Un avviso di garanzia non rappresenta una condanna né una misura sanzionatoria, ma uno strumento formale a garanzia dell’indagato per consentirgli di esercitare il diritto di difesa durante le indagini preliminari.
Emergenza acqua e tutele legali per i sindaci
Sulla vicenda è intervenuto Salvatore Licari, evidenziando come l’iniziativa giudiziaria non debba disincentivare gli altri amministratori del territorio — a partire dalle criticità riscontrate nella frazione di Maddalusa ad Agrigento, fino ai comuni di Canicattì e Licata — dall’adottare provvedimenti straordinari a tutela della popolazione.
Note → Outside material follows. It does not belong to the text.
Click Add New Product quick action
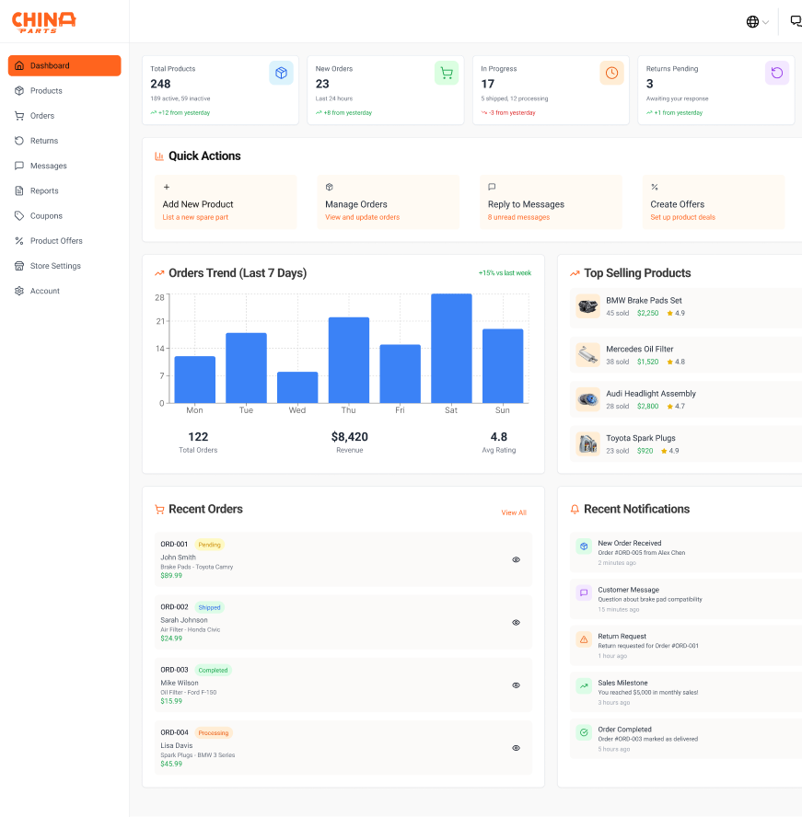The width and height of the screenshot is (802, 817). (x=225, y=203)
La tesi a supporto dell’operato istituzionale si fonda sulla presenza delle cause di giustificazione (scriminanti) previste dal codice penale, che rendono lecito un atto altrimenti sanzionabile:
- Adempimento di un dovere (Art. 51 c.p.): L’azione si inserisce nei doveri del sindaco previsti dall’art. 50 del D.Lgs. 267/2000 (TUEL), che impone interventi urgenti per la salute pubblica di fronte alle carenze del gestore AICA.
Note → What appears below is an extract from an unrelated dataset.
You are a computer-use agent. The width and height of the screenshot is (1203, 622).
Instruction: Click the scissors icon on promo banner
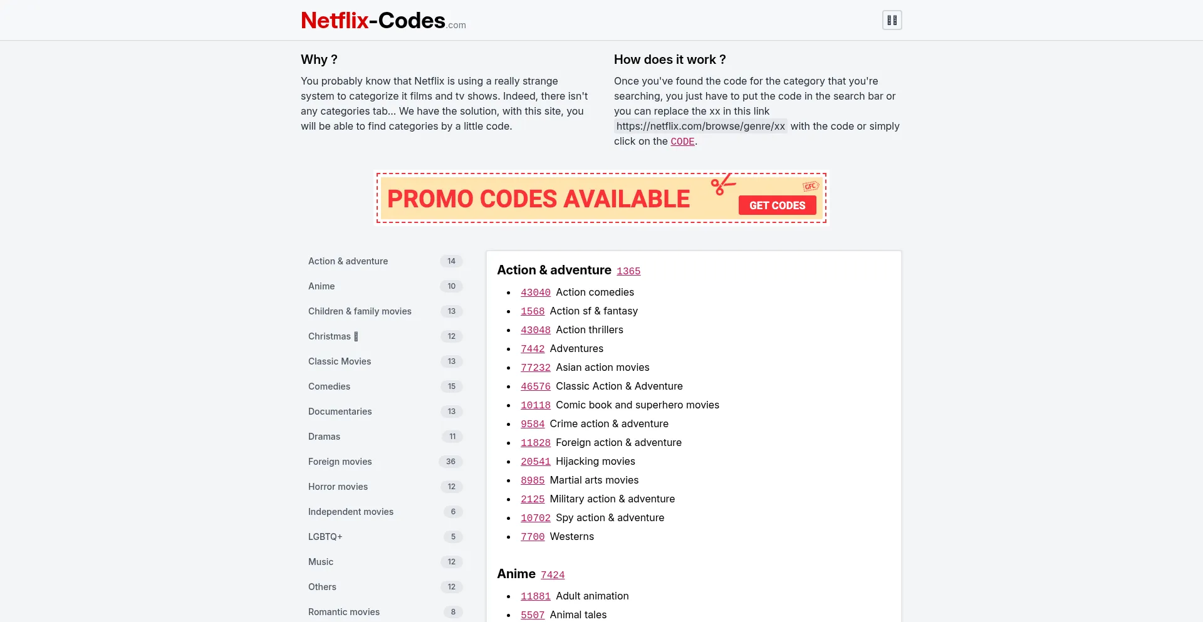(722, 185)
- Stato di necessità (Art. 54 c.p.): Il provvedimento risponde all’esigenza indifferibile di evitare un danno grave alla persona causato dalla mancanza di un bene primario come l’acqua.
Il ruolo dei primi cittadini nella crisi idrica agrigentina
Di fronte ai ritardi dell’Ati Idrico e alle difficoltà operative nella distribuzione dell’acqua, l’invito rivolto ai primi cittadini è di non farsi paralizzare dal timore di conseguenze giudiziarie. Se sussistono i presupposti dell’emergenza sanitaria e dell’ordine pubblico, l’uso dei poteri extra-ordinem rimane una prerogativa e un dovere istituzionale a difesa dei diritti fondamentali delle comunità locali.